We also needed to clean up their SEO. That meant:
- Using keywords in a natural way, not stuffing.
- Reworking meta titles and meta descriptions.
- Fixing internal linking so Google could see which pages were most important for each topic.
- Improving page speed by changing the WordPress theme, optimizing caching, and compressing images.
The owner gave me a list of their main keywords and destinations. I did research, checked their top ten competitors, and wrote a detailed plan.
The site was in chaos. There were over 150 pages, many of them overlapping or thin. Some URLs had no content at all. We used 301 redirects to merge pages and avoid keyword cannibalization. A 301 redirect tells Google that one URL has moved permanently to another.

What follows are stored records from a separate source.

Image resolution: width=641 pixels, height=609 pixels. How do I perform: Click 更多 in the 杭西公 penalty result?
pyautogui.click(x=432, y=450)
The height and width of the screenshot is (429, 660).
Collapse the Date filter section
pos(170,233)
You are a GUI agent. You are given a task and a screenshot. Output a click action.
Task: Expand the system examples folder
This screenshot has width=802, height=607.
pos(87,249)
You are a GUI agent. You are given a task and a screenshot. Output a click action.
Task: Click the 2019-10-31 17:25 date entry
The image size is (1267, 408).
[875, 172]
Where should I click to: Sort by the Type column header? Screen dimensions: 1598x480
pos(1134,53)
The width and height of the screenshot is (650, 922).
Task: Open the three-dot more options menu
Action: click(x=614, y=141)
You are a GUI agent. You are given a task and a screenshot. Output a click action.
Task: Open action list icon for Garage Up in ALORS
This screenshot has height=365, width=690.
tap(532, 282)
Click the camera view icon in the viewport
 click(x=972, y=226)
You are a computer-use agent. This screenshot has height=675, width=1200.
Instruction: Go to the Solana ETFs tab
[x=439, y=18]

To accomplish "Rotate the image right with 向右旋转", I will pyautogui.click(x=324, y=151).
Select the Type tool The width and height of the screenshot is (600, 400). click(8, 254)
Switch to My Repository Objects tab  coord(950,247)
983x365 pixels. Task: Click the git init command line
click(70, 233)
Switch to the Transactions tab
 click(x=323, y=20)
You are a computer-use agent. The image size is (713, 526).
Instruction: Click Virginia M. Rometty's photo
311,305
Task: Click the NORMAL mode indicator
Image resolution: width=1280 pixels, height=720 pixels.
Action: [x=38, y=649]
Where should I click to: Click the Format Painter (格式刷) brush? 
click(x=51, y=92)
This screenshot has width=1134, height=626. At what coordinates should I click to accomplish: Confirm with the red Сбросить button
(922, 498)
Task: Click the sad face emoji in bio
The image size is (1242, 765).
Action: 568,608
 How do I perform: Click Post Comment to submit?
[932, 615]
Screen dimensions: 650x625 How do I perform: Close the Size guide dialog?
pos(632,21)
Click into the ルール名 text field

I also taught them how to use rank tracking tools so they could see how their positions changed over time. This showed them which topics still needed more work and which ones were starting to rise.
The work took around three months. During that time, I stayed available to answer questions and fine-tune the plan as they wrote and edited.
Was it easy? No. But it was clear.
The Results
When the next summer season arrived, the site was in much better shape. They had strong, original content across their main destination pages. Internal links and structure made sense. Pages loaded faster.
The results showed up in Google.
The website began to rank at the top of the search results for more and more keywords. They reached over 3,000 relevant keywords. The Penguin penalty effect faded as Google saw the new content and better signals.
Organic traffic returned to a similar level as before, around 800-1,000 visitors per day in the summer months. The average time on site tripled, which meant visitors found the content useful.
Phone calls increased so much that they had to rent three extra phone numbers in addition to their original three. The agency went into the new season stronger than before the penalty.
The owner was amazed. He had even planned to buy a new domain and start again if things didn’t improve. In the end, that was not needed. The original site recovered and then grew.
Key Lessons for Other Site Owners
- You cannot trick Google for long. Shortcuts in SEO often bring long-term pain.
- High-quality, original content is your best defense against algorithm updates.
- Use keywords to guide readers, not to shout at Google. Natural language wins.
- When rankings drop, look at content and structure before you panic about technical details.
- A clear, patient plan can bring a penalized site back to life.
Are You Facing a Similar Problem Right Now?
A sudden traffic drop can feel like the ground has opened under your business. It is easy to panic or chase the latest quick fix. But most of the time, the way back is through honest content and thoughtful structure.